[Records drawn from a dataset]
....................

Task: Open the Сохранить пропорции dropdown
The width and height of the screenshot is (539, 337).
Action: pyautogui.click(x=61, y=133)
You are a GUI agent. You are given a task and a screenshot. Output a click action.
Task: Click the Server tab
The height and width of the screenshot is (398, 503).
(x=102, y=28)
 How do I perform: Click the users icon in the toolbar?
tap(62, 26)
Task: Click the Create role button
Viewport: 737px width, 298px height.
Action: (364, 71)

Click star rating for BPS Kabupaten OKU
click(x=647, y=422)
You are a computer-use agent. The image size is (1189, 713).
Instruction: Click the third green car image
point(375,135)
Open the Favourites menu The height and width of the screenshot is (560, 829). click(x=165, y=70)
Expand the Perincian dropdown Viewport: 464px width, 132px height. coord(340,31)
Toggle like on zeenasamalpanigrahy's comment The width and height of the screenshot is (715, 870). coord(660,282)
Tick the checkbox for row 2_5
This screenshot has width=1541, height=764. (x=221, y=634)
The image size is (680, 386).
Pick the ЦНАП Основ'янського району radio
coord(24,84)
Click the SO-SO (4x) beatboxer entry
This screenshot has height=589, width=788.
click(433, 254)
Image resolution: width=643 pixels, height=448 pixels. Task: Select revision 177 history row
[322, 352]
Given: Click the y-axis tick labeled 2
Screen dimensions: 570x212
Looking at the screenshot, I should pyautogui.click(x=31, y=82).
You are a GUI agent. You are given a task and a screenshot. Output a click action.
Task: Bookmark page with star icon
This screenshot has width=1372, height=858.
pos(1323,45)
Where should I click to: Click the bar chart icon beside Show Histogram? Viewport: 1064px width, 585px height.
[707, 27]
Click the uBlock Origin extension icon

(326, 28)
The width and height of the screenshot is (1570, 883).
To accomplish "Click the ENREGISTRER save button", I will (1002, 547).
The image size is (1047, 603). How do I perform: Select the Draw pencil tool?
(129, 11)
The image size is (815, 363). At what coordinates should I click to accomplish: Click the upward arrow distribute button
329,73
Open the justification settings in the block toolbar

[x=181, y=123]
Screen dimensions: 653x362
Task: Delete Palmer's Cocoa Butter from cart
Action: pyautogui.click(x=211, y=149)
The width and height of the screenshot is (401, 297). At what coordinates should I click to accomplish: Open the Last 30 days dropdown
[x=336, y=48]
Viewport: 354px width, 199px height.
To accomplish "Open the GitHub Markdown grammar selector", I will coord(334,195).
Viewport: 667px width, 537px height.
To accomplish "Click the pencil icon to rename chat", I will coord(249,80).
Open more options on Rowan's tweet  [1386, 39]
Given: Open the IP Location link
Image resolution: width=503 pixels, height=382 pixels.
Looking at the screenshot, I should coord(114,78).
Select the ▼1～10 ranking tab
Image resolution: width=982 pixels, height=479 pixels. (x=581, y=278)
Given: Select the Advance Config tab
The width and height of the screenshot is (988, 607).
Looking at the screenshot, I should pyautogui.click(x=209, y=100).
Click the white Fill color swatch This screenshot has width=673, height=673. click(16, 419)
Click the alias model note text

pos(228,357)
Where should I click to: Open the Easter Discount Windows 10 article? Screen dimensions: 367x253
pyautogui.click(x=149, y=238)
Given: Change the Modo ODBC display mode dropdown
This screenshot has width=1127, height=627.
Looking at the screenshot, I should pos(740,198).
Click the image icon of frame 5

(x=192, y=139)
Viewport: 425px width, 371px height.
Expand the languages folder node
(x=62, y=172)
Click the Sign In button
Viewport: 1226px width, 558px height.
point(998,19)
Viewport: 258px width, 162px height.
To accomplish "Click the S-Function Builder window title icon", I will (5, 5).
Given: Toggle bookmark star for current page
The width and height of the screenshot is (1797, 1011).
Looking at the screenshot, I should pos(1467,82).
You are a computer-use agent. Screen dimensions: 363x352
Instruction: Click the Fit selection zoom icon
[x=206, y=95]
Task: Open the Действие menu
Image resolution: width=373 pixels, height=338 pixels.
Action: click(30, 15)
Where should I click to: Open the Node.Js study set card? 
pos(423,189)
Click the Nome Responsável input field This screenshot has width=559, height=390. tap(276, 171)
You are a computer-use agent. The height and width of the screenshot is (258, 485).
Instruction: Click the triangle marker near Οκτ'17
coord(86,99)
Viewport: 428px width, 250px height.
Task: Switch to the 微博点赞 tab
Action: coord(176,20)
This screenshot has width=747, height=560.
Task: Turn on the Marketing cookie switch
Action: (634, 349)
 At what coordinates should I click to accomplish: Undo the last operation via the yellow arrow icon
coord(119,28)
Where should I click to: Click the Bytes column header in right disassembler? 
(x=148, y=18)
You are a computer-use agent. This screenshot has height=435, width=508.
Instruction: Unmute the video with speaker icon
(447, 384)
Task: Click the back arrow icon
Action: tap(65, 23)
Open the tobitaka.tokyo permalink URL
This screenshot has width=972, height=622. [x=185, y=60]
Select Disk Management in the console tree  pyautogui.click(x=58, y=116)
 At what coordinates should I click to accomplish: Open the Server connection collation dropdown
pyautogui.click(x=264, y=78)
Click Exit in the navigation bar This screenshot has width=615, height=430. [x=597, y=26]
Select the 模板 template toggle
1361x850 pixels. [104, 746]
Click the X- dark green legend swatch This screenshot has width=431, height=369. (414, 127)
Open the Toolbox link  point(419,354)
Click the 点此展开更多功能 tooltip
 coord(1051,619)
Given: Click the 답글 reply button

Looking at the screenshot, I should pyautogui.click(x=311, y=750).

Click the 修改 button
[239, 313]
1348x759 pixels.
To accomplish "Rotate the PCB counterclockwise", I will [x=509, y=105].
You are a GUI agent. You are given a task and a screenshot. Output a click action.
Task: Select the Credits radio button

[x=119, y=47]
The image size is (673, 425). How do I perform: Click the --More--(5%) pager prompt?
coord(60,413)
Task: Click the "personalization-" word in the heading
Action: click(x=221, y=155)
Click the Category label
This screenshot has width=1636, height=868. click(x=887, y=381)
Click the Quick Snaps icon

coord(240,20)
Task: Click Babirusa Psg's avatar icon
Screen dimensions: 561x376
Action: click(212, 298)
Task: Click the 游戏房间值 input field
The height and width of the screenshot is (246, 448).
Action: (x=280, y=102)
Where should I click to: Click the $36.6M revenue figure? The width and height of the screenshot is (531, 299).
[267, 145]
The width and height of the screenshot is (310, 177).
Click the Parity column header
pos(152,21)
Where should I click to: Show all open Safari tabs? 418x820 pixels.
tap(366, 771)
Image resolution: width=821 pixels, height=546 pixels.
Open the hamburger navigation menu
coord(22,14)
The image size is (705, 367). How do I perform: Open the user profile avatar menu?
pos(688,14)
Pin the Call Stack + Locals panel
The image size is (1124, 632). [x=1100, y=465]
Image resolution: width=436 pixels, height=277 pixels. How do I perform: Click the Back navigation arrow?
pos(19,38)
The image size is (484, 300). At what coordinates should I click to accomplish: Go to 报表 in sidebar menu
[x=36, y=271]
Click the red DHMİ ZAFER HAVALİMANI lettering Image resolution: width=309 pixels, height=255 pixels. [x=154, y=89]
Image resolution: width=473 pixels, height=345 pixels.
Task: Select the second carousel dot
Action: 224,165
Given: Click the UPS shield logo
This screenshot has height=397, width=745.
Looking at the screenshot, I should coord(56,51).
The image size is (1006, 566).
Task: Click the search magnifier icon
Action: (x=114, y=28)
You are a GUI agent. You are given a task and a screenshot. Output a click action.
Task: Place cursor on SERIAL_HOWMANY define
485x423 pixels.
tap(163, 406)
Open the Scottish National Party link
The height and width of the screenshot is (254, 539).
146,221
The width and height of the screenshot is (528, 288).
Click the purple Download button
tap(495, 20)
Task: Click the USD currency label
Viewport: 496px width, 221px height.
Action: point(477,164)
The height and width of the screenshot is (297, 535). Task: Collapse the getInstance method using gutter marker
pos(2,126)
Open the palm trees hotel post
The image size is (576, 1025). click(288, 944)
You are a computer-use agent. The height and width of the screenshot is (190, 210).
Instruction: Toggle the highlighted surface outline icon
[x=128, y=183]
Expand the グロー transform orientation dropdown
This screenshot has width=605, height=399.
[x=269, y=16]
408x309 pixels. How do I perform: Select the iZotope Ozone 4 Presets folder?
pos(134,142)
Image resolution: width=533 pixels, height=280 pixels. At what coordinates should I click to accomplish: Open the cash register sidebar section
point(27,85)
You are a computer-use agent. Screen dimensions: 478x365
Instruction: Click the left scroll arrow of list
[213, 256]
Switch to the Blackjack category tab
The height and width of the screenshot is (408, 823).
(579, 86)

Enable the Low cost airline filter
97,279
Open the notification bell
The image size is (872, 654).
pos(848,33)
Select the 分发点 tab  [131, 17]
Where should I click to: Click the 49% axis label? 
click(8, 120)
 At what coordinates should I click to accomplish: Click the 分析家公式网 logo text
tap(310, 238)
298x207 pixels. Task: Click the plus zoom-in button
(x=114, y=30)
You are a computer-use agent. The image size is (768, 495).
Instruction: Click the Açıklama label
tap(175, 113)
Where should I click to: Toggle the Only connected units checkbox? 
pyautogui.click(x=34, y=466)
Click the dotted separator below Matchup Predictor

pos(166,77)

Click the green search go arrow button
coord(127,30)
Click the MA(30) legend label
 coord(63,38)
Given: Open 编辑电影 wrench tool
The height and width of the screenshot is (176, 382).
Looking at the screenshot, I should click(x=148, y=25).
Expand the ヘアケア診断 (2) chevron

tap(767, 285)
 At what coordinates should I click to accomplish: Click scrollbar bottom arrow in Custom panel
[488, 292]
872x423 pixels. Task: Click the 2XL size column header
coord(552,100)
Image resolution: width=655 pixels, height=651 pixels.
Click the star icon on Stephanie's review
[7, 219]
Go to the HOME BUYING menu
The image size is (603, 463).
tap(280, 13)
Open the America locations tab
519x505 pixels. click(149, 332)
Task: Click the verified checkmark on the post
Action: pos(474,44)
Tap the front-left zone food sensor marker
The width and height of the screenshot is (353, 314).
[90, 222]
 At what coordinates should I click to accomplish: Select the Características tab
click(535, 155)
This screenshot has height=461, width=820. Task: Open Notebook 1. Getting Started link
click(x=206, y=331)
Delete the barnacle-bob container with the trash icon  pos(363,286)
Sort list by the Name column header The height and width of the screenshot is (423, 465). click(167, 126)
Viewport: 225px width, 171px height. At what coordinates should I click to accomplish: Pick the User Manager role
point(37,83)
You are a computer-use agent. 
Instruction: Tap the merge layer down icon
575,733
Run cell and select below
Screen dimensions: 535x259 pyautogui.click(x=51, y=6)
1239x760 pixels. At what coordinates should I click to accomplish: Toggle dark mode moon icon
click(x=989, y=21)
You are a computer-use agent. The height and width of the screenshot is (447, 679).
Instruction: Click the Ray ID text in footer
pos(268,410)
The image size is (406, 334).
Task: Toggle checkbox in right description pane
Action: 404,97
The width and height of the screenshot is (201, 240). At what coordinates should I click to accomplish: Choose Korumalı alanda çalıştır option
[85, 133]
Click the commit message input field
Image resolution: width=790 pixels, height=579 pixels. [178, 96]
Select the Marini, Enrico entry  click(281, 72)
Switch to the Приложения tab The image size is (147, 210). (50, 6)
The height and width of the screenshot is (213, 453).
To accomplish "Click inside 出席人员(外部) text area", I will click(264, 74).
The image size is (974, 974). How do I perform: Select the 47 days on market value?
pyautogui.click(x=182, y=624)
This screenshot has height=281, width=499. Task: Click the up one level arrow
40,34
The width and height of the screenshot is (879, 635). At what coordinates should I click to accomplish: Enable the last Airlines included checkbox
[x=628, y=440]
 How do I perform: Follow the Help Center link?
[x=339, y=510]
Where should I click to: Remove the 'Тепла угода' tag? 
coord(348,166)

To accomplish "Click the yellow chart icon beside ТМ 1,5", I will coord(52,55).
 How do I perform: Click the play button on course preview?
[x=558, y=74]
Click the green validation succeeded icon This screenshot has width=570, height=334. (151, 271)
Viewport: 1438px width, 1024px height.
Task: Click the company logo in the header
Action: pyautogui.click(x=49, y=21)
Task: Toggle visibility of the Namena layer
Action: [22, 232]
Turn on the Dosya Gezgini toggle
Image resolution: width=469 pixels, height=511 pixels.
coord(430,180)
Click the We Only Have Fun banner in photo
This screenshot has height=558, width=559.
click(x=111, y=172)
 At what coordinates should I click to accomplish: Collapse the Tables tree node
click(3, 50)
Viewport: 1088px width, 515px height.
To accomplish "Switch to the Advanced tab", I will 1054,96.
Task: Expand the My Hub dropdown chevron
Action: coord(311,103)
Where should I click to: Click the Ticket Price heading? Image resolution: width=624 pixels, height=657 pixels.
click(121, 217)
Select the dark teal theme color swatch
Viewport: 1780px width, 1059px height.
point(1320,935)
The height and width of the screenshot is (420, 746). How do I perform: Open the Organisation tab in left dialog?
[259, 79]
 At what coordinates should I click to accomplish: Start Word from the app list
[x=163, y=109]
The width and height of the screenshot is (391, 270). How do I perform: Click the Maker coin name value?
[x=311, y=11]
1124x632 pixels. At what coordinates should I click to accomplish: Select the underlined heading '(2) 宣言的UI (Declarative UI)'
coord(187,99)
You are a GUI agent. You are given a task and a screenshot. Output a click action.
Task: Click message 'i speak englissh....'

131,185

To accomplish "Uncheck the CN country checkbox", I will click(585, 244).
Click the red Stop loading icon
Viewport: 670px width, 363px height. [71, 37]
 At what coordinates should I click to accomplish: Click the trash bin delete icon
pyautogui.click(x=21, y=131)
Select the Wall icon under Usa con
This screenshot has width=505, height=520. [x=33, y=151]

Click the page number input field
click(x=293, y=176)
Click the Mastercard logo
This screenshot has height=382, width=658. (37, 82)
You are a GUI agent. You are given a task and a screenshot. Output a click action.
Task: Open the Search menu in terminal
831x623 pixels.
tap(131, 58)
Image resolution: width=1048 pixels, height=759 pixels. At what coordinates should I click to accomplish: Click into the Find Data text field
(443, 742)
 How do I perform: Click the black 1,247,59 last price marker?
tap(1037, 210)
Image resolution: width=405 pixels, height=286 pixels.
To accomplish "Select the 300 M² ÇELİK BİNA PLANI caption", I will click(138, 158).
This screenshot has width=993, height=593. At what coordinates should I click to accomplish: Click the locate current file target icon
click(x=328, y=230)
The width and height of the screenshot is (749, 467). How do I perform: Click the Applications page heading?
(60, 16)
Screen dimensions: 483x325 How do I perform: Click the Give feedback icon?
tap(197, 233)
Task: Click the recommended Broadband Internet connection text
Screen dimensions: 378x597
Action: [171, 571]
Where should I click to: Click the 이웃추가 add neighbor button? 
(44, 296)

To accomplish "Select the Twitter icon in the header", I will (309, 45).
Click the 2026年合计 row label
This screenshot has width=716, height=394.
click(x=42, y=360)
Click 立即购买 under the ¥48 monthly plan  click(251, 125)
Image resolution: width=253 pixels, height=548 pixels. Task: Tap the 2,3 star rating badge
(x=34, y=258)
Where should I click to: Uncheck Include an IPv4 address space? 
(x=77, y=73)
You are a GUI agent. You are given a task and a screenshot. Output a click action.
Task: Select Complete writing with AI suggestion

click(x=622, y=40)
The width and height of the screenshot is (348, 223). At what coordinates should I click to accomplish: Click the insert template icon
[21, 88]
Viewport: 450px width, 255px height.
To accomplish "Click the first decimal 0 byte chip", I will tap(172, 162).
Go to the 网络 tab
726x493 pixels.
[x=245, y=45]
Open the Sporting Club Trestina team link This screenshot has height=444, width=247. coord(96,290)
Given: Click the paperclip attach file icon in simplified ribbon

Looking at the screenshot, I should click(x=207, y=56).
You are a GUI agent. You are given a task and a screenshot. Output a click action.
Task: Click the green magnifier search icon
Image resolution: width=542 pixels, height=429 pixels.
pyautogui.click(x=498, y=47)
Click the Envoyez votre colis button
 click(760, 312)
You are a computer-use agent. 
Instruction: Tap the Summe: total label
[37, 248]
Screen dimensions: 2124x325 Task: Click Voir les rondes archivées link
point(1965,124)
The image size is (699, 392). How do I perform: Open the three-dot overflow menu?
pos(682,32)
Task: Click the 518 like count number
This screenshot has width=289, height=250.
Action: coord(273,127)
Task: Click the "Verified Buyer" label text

....................

Work task: Looking at the entries above, how many lines contain "like"? State the number and nothing more.

Your response: 2